Judge Quirke recommended the establishment of a dedicated unit which would assist women getting their entitlements and advocating on their behalf. As the Deputy will be aware a Dedicated Unit was set up in my Department to process applications and to make lump sum payments. Officials in the Dedicated Unit also provide assistance and advice to the applicants on any aspect of the Scheme in a helpful and sensitive manner.

Priority has been given to processing applications, providing cash payments and other benefits to the women. To date, a decision has been made on 88% of the applications received and 512 women have been paid their lump sums at a cost of over €18.7m.

The women are also receiving top up pension type payments which are being paid by the Department of Social Protection. That Department has appointed dedicated contact people to whom the women can discuss their entitlement with in confidence.

The Redress for Women who were in Certain Institutions Bill 2014 which was passed by the Oireachtas earlier this month will provide the women with free access to medical services. I understand that once the Bill is commenced, there will also be designated contact people in the HSE to advise the women concerned.
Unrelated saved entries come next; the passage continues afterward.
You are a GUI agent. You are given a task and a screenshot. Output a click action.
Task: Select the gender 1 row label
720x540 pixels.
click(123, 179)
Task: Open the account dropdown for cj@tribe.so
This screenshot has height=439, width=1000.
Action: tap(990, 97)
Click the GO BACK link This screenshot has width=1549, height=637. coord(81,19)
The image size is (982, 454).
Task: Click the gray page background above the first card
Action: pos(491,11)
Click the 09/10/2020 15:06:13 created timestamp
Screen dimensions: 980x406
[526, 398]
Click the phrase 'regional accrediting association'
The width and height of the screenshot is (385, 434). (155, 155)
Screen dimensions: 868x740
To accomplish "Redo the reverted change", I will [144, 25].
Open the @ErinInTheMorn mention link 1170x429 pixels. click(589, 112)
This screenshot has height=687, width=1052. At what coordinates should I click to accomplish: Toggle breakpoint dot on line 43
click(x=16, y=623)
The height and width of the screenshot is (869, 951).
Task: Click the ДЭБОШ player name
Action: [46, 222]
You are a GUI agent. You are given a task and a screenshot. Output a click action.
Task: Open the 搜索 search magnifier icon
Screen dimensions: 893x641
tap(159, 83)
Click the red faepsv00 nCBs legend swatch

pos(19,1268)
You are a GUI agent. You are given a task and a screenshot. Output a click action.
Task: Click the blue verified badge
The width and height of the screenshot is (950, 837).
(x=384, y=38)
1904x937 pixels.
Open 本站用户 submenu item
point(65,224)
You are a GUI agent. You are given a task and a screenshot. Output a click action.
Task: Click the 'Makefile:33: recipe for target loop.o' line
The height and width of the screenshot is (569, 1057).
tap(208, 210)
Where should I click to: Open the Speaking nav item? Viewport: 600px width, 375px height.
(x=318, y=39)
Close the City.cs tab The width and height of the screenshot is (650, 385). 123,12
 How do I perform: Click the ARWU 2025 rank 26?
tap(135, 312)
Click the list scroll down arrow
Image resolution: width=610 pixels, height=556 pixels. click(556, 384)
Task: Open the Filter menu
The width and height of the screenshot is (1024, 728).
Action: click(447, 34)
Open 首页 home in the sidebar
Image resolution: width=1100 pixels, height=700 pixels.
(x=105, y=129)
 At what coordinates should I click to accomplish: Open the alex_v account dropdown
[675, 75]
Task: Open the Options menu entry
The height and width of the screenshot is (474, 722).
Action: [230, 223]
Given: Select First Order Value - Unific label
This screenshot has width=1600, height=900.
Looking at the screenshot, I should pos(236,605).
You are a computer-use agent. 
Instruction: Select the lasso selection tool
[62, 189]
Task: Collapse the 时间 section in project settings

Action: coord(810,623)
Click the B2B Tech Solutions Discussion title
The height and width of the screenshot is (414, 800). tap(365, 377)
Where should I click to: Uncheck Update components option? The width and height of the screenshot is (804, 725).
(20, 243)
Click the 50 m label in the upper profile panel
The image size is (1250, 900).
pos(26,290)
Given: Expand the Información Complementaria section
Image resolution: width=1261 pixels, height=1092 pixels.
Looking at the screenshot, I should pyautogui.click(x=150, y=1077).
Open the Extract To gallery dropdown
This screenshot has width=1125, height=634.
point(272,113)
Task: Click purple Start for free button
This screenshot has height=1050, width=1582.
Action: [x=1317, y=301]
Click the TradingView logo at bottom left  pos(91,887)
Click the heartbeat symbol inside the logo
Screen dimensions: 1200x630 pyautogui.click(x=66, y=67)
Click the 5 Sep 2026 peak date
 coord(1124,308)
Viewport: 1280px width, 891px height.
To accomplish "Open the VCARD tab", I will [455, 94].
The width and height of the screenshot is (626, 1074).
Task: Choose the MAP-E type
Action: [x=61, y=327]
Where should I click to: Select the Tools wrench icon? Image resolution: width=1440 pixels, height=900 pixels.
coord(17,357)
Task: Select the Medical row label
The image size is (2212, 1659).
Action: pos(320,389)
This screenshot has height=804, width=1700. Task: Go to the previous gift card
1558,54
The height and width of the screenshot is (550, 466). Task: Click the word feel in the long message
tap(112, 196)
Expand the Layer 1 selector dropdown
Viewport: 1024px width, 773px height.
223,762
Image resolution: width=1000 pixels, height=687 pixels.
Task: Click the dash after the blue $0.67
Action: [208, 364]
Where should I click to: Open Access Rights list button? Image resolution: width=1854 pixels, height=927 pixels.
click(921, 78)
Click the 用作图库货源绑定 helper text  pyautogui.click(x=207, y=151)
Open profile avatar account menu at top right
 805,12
With regard to advocacy, it is important to point out that Judge Quirke makes a very clear distinction between what is required for most women and what is required for those lacking full mental capacity including those women that are in institutional settings.

I can advise the Deputy that women who were in the Magdalen laundries are already covered under section 21 of the Nursing Home Support Scheme Act 2009 which makes provision for persons to act as care representatives in respect of any person applying for support under that Act.

In addition, the Assisted Decision Making (Capacity) Bill 2014 is awaiting committee stage in the Dáil. This provides for a range of options including decision making assistants, co-decision makers, decision making representatives and the public guardian, which are well suited to look after the best interests of the women who were in Magdalen laundries and have capacity issues.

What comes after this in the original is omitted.